I understand the value of preserving the queries, Superset does this. I don't understand the importance of the results of the query needing to be preserved. Perhaps this is not valued?

In my point of view, there's a couple high value reasons to store result sets for queries.

Caching: If we don't store result sets in quarry, then every time someone wants to see the results of the query, it needs to re-run. Many queries are too expensive for that.

Stability: I can run a query and expect that the result URL is stable. Thus any data pipeline I keep that result in is also stable. If I'm using the results of someone else's query, I know those results won't change even if they re-run the query.
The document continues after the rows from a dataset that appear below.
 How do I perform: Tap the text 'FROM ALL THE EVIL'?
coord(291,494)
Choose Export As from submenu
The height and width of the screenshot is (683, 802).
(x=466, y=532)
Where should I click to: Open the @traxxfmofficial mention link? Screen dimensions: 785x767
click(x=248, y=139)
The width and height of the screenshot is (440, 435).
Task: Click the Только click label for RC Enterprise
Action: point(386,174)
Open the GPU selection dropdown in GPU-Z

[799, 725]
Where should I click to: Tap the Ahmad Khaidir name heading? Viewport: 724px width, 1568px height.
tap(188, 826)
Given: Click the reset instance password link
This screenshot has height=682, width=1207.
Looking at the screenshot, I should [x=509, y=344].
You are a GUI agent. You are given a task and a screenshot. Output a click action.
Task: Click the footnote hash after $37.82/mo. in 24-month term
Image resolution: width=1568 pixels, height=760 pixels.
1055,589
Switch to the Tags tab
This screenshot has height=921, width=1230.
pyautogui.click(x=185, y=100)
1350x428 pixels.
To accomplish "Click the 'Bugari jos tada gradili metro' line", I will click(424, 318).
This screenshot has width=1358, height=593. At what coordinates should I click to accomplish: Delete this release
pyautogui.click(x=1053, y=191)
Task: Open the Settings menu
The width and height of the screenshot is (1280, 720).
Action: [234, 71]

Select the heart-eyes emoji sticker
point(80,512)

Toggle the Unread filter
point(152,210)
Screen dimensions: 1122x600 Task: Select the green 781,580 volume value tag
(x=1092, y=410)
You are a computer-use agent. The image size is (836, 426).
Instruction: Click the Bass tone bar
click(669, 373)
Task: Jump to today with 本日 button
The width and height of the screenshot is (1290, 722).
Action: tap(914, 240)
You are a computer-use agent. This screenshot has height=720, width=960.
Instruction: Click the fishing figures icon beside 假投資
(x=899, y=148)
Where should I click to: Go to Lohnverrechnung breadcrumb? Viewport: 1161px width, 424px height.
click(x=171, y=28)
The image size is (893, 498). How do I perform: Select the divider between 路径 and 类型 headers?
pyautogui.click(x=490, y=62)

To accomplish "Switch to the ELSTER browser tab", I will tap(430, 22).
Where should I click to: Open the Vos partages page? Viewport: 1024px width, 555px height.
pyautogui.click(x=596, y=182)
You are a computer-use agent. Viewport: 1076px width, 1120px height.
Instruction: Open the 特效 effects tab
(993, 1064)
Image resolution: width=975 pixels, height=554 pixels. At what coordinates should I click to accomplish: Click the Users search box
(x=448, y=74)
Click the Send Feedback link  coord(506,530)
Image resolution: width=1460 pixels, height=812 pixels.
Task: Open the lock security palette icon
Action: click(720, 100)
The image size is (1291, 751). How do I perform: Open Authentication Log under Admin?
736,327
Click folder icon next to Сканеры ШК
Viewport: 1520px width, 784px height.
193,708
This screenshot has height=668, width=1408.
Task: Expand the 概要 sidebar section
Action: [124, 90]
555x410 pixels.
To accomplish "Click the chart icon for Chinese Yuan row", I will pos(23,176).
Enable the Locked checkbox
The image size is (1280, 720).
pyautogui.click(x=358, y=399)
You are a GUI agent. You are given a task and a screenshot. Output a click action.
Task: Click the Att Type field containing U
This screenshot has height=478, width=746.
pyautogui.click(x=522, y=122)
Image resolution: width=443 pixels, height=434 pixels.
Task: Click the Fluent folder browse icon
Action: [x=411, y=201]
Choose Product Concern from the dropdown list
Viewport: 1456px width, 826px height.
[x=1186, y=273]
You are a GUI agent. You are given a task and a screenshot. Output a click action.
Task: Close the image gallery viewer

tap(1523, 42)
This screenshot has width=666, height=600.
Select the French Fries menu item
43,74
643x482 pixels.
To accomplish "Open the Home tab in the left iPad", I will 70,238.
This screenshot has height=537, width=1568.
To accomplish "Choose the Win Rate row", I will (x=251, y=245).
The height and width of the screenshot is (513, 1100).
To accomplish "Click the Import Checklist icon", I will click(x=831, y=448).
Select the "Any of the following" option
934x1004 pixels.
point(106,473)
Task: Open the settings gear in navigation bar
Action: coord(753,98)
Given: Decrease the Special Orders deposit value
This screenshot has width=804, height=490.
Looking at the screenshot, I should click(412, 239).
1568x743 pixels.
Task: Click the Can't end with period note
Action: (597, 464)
That's handy for a lot of tasks. E.g. having stable and predictable machine learning pipelines.

Thank you for suggesting these as reasons. I would agree, this view creates greater value to having the result as well. I'll keep that in mind as I continue searching and tinkering with possible software.

I agree this is something worth exploring. I'll add Metabase to the options, I had good experiences in the past and the features overlap with those of Redash and Superset.

Superset seems to have caching https://superset.apache.org/docs/installation/cache/

Though I'm having trouble finding documentation on it in official looking places.
https://subscription.packtpub.com/book/all-products/9781788992244/2/ch02lvl1sec23/creating-the-metadata-database

Still some tinkering with the local docker install has yet to result in me figuring out how to get the results of a query saved past a reload.

I'll see if Metabase does this more by default.